Горы слагаются из песчинок - страница 8
— Да и теперь иногда… — нерешительно говорит он. — Когда как. То «ты», то «вы»… я и внимания-то не обращаю…
Мастер, не поднимая головы, ковыряется в моторе. Подросток разглядывает в профиль его склоненное лицо, резкие черты которого вроде бы чуть разгладились, смягчились. Но взгляд прищуренных глаз застыл. Мастер работает на ощупь, не смотря под руки.
— М-да, — бормочет он наконец и, не разгибаясь, вытирает замасленные руки о штаны.
— А что, это плохо? — испуганно спрашивает Подросток. — Скажите, пожалуйста… это плохо?
Мастер, хмыкая про себя, еще раз оглядывает мотор. Дефектов в нем он не обнаружил.
— Да не то чтобы плохо…
— Так что же? — Подросток теряет терпение.
Мастер поднимает на него глаза. Видно, что он не сердится, скорее обеспокоен.
— Другим-то он «тыкает», — пожимая плечами, говорит Мастер. — Даже Шишаку. Если мне слух не изменяет.
Лицо Подростка заливает краска, щеки горят.
— Да ведь я… я вовсе…
— Знаю, знаю, сынок, — сочувственно говорит Мастер. — Ты тут ни при чем, можешь не объяснять.
— А как же…
— Что как же?
Подросток молчит.
— Может, сказать ему? — немного погодя спрашивает он. — Если его попросить, то, может… — и снова умолкает.
Мастер в задумчивости сдвигает кепку на затылок.
— Зря я затеял с тобой разговор этот, зря. В общем… не лезь к нему с этим, его дело. Ты только не вздумай рыпаться. — И он, теперь уже по-настоящему, берется за работу. Правда, чуть позже еще добавляет: — Я думал, может, такой уговор.
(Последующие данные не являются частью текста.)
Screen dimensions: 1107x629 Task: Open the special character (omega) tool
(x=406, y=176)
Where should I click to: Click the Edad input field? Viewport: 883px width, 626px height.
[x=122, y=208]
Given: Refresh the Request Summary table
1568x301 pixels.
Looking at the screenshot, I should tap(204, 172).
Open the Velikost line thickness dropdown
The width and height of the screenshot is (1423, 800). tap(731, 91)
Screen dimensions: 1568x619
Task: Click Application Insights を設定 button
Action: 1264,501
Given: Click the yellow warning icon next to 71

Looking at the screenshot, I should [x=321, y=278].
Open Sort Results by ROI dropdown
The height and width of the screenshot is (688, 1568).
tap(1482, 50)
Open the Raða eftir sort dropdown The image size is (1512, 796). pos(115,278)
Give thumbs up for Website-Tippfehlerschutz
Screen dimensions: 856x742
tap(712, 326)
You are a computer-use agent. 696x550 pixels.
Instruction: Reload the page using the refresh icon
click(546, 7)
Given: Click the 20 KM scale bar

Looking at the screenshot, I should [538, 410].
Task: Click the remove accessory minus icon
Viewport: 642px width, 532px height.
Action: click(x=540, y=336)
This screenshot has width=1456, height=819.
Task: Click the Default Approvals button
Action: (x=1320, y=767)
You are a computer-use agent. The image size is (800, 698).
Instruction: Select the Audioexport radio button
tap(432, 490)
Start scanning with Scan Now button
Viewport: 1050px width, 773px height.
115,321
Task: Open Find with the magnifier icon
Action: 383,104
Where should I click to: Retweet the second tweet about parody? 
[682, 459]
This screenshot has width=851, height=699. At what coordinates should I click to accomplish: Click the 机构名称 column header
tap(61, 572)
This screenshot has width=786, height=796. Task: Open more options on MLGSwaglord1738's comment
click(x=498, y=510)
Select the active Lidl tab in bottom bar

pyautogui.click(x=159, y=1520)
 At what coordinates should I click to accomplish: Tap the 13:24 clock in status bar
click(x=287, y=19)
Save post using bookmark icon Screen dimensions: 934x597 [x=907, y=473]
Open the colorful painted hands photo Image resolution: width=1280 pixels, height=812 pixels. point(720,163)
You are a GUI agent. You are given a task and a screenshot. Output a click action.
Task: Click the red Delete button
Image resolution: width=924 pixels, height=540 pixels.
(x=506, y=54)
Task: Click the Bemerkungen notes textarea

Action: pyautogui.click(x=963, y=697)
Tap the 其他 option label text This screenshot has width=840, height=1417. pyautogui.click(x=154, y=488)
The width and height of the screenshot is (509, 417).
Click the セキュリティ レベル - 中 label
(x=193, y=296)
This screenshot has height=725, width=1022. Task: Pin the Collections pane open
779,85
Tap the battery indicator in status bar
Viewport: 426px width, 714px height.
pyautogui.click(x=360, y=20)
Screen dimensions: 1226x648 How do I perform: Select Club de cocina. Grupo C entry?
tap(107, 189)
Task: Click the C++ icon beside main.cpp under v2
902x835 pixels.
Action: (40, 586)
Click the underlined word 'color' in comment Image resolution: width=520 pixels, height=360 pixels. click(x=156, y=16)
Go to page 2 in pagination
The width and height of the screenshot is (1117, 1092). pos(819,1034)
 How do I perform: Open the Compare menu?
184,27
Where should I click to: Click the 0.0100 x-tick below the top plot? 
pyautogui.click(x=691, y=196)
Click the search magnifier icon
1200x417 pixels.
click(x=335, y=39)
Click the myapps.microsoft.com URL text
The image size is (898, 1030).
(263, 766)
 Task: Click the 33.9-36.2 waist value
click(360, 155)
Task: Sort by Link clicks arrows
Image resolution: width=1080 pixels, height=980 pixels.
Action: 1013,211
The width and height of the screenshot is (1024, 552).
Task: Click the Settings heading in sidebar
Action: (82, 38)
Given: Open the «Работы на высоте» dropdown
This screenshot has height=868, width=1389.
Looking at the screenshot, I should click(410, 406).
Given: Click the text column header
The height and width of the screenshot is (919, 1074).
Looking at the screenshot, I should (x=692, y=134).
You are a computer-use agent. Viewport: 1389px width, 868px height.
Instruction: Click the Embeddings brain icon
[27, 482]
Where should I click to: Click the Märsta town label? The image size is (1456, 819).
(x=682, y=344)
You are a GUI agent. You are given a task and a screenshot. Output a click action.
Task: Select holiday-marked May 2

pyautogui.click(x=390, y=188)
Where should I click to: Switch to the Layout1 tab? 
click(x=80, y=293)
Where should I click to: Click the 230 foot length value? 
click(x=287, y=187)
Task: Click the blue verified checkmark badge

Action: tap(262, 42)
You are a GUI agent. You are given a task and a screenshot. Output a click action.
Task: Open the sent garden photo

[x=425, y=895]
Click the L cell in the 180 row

Из-за отца твоего….
Подросток машинально подхватывает детали, ощупывает их, скользя отсутствующим взглядом по кулачкам, пазам и изгибам. Протирает обтянутые искусственной кожей сиденья, обивку салона, хромированные части, стекло. Он весь покрывается холодной испариной, которая превращается в липкий пот. Не замечая встревоженных взглядов Мастера, он то решительно вздергивает подбородок, собираясь заговорить, то растерянно опускает голову, не находя нужных слов, чтобы выразить все, что творится на душе.
Перед глазами, всплывая из небытия, встает фигура Отца, его уверенная осанка, энергичные жесты; лишь незадолго до смерти, когда тело Отца совсем истаяло, движения его стали скованными и нерешительными. Отцовские руки Подросток видит как живые, точно перед ним прокручивают цветную кинопленку: они совсем близко, и хочется за них ухватиться. Никогда ни у кого из взрослых не видел он этого необычного жеста раздвинутых и чуть вывернутых ладоней, которым Отец как бы говорил, извиняясь: что поделаешь, старина, выше головы не прыгнешь — или: тут я бессилен, сие от меня не зависит — вот примерно что означал этот жест, всегда успокаивающий и трогательный. Отец не считал себя всемогущим и признавался в этом легко и просто, точно так же он признавал и свои слабости. За другими Подросток ничего подобного не замечал. Никогда. Впрочем, недостатков у Отца было мало — может, потому он и признавал их с такой легкостью.
Да, он сидел за обитой кожей дверью, где покой его охраняли отсвечивающая матовым блеском резная мебель с рельефным узором из завитушек, цветов и листьев, кремового цвета камин и мягкие вышитые салфетки и где тусклый естественный свет, проходя сквозь хрустальные стаканы и пепельницы, разбрызгивался мириадами радужных искр.
Отец проник в этот мир.
Дверь, как огромная, пухлая, решительно поднятая ладонь, преграждала путь рвущимся в кабинет звукам. Снаружи стучала пишущая машинка, звонил телефон, слышались слезливые жалобы, которыми тут, казалось, пропитаны были даже стены, в крашенных масляной краской коридорах нервно барабанили пальцы возмущенных истцов, в темных закоулках прятали свой испуг свидетели, шаркали ноги осужденных, с трудом отрываемые от пола, который точно магнит притягивал и удерживал их, не желая отпускать.
Но Отец, несмотря на протестующе поднятую ладонь обитой двери, был с головой погружен в это странное море звуков. Ведь в зале заседаний все и вся обнажается, тайны темных закоулков становятся явью и взвешиваются на весах правосудия. В своем кабинете Отец обычно сидел за столом, полуобернувшись к двери. И только в последнее время стал плотно прикрывать звуконепроницаемые створки, чтобы лицо его, искаженное болью, могли видеть лишь белые папки, помеченные черными номерами. Два года он жил будто приговоренный к смертной казни, не зная, какой из дней окажется для него последним, и все два года — молчал.